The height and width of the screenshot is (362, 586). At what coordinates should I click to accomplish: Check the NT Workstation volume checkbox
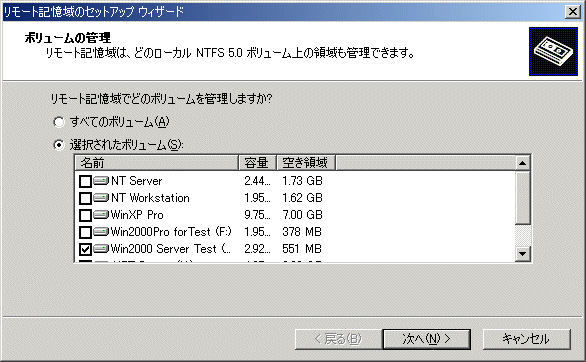pos(85,198)
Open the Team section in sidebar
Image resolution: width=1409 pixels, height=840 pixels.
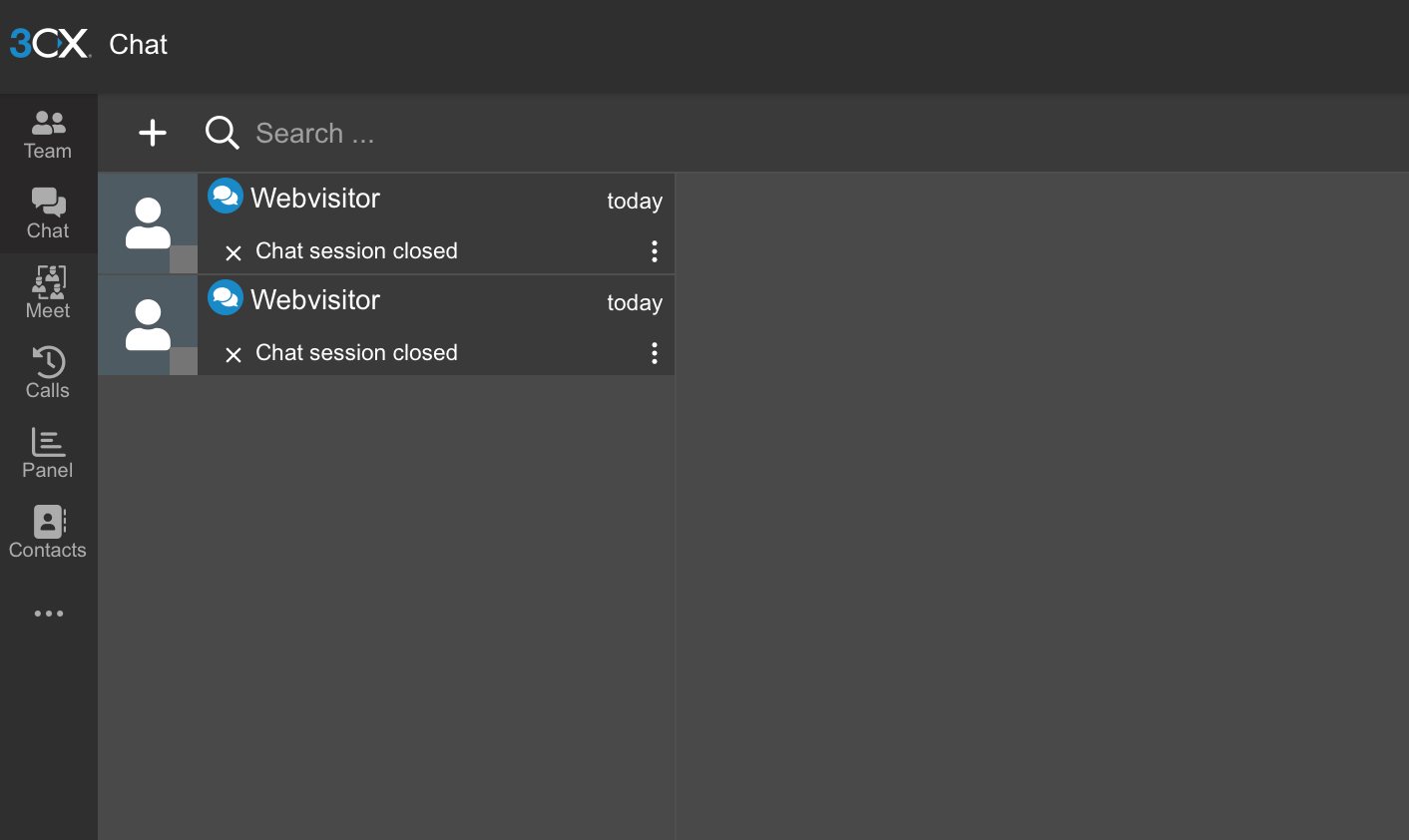coord(48,135)
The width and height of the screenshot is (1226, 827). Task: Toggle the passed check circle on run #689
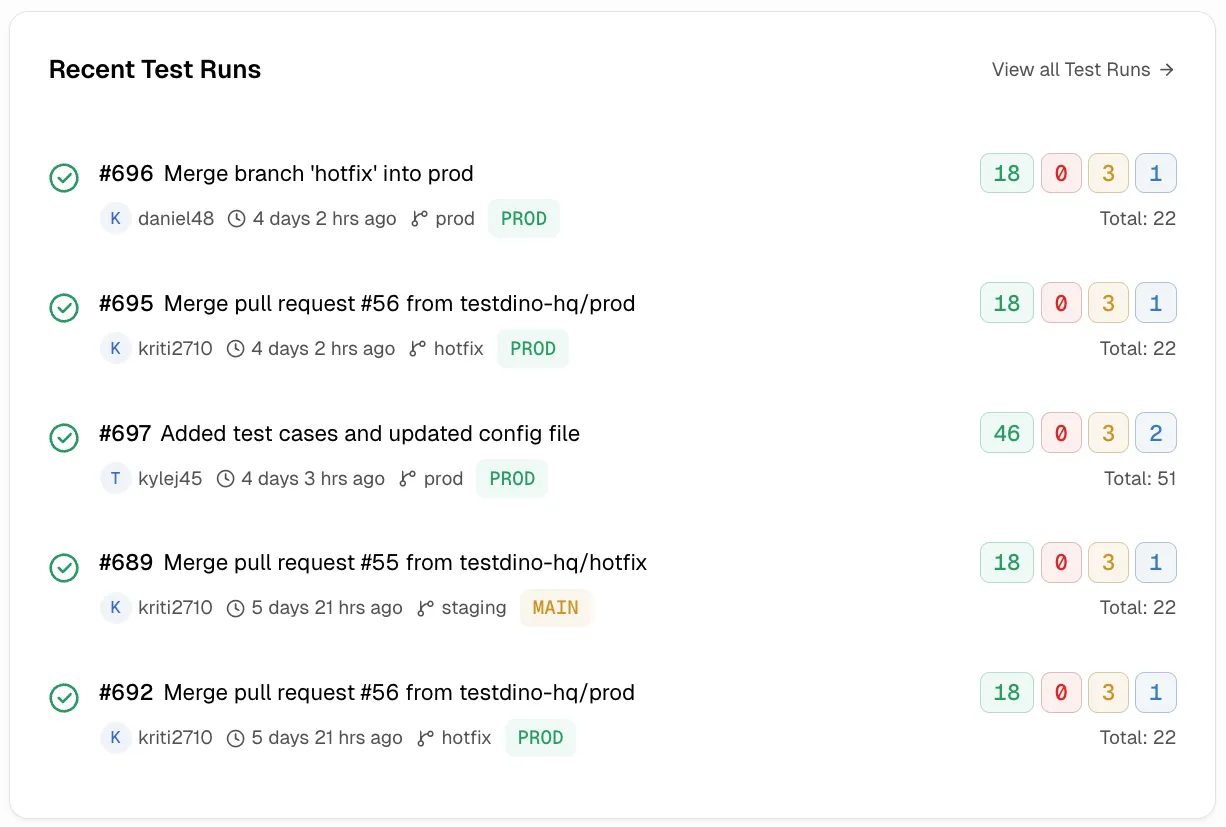pyautogui.click(x=64, y=568)
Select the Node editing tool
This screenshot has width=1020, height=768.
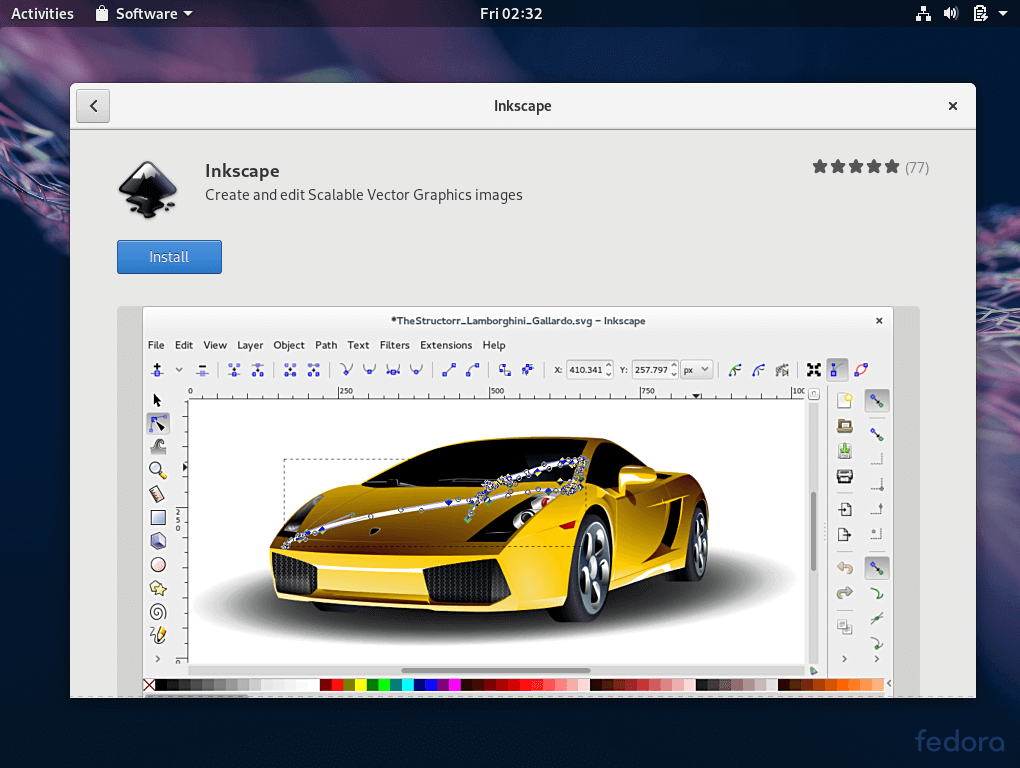point(157,423)
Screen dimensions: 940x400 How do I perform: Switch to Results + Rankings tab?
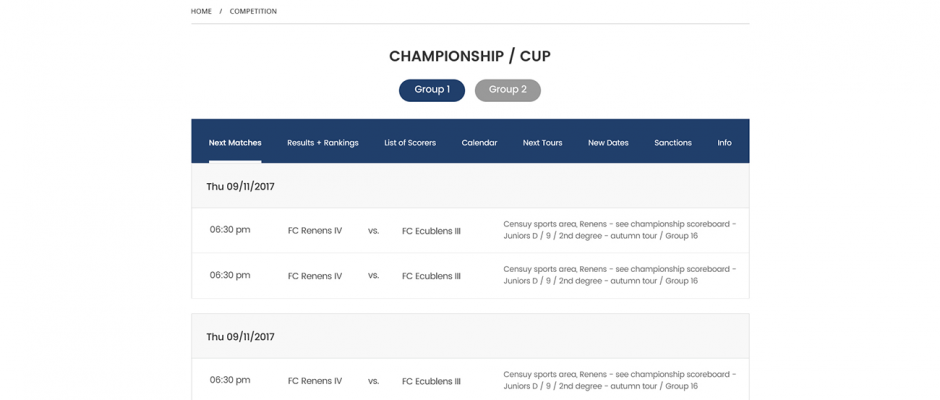323,143
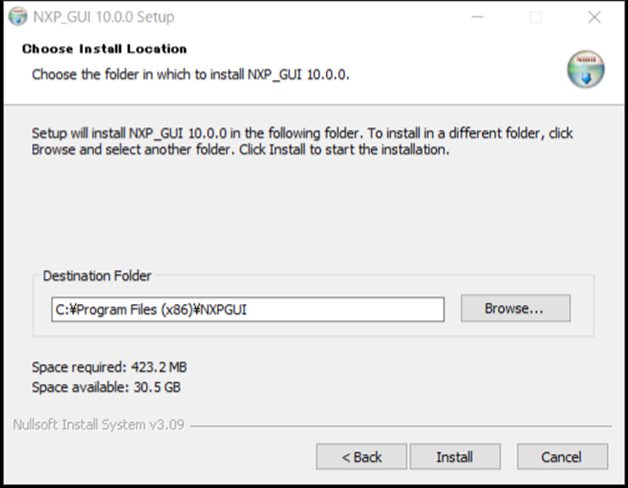Click the NXP_GUI setup icon in title bar
The width and height of the screenshot is (628, 488).
[17, 17]
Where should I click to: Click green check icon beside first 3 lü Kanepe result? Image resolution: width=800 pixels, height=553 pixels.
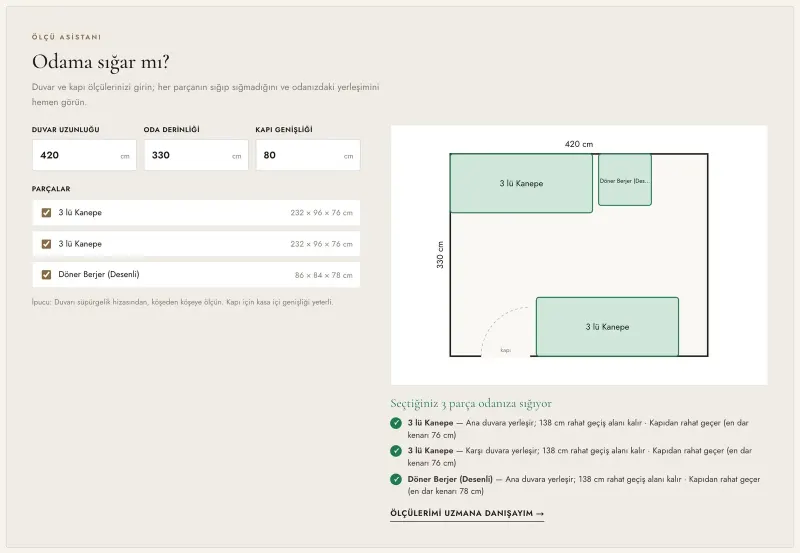click(x=396, y=423)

> [ACTION ITEM] Skip the pictures. Please copy exactly the lines from the one with "Screen dimensions: 940x400" through the final line of the material above, both ends included.

> [PROBLEM SOLUTION]
Screen dimensions: 940x400 How do I perform: Switch to Results + Rankings tab?
323,143
Click the NXP_GUI setup icon in title bar
The width and height of the screenshot is (628, 488).
[17, 17]
Where should I click to: Click green check icon beside first 3 lü Kanepe result? Image resolution: width=800 pixels, height=553 pixels.
click(x=396, y=423)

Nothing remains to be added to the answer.